Задание 1 =
Ответьте коротко по тексту о Кустодиеве:
(а) Кто упрекает Бориса Михайловича, что сделано мало?
(б) Что лошадь подбирает со снега?
(в) Что виднеется вдали за избами?
Задание 2 = Перескажите списком абзац текста о Кустодиеве, который начинается словами «Крестьянин с женой возвращаются», и сохраните его главные факты.
Задание 3 = Перепишите часть текста о Кустодиеве между словами «Влюбленные часто долго» и «Борису Михайловичу Стеллецкий.» включительно и замените в ней «эскизы» на «наброски».

Текст для чтения =
++++

Чтение онлайн

ЖАНРЫ

Шрифт:

Влюбленные часто долго не могут внятно сказать про свою любовь. То же происходит и с Кустодиевым. Его первые эскизы будущей картины очень смутны и неуверенны. «Сделано так мало — одни намеки», — выговаривает Борису Михайловичу Стеллецкий.

Крестьянин с женой возвращаются с базара. Другие — рядом рассматривают разложенные товары. Лошадь подбирает со снега клочки сена. Вдали за избами маячат темные церковные купола… Все еще как-то «глухо». Той красочности, о которой говорит художник в письмах, нет и в помине. Так подбирают одним пальцем новую мелодию.

++++

Записанные данные =
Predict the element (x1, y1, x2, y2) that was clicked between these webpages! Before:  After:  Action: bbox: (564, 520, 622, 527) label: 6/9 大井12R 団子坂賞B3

++++

Правильный ответ 1 =
(а) Стеллецкий.
(б) Клочки сена.
(в) Тёмные церковные купола.

Правильный ответ 2 =
- Крестьянин с женой возвращаются с базара, а рядом другие рассматривают разложенные товары.
- Лошадь подбирает со снега клочки сена, вдали за избами видны тёмные церковные купола.
- Всё пока «глухо»: красочности, о которой художник пишет в письмах, нет.
- Так одним пальцем подбирают новую мелодию.

Правильный ответ 3 =
Влюбленные часто долго не могут внятно сказать про свою любовь. То же происходит и с Кустодиевым. Его первые наброски будущей картины очень смутны и неуверенны. «Сделано так мало — одни намеки», — выговаривает Борису Михайловичу Стеллецкий.